**EXTRACTED MATERIAL:**

=-=-=-=-=

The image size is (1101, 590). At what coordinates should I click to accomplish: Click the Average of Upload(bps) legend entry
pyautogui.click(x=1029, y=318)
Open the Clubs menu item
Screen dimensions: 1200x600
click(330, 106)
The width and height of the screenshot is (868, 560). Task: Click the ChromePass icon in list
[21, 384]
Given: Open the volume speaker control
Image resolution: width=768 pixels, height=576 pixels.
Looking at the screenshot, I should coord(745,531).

=-=-=-=-=

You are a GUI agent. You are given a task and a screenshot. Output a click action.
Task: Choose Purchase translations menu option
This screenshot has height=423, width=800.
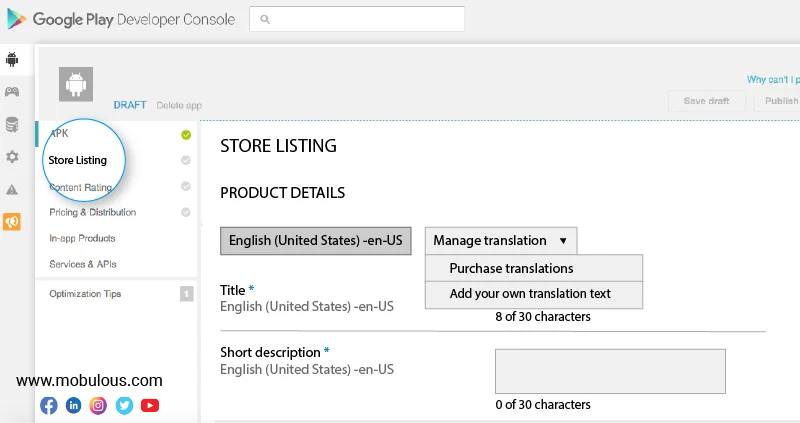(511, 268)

=-=-=-=-=

**DIRECTIONS:** The reply should consist solely of the lines above from the one that has "The image size" through the one that has "Given: Open the volume speaker control", reproduced exactly.

**RESPONSE TO THIS TASK:**
The image size is (1101, 590). At what coordinates should I click to accomplish: Click the Average of Upload(bps) legend entry
pyautogui.click(x=1029, y=318)
Open the Clubs menu item
Screen dimensions: 1200x600
click(330, 106)
The width and height of the screenshot is (868, 560). Task: Click the ChromePass icon in list
[21, 384]
Given: Open the volume speaker control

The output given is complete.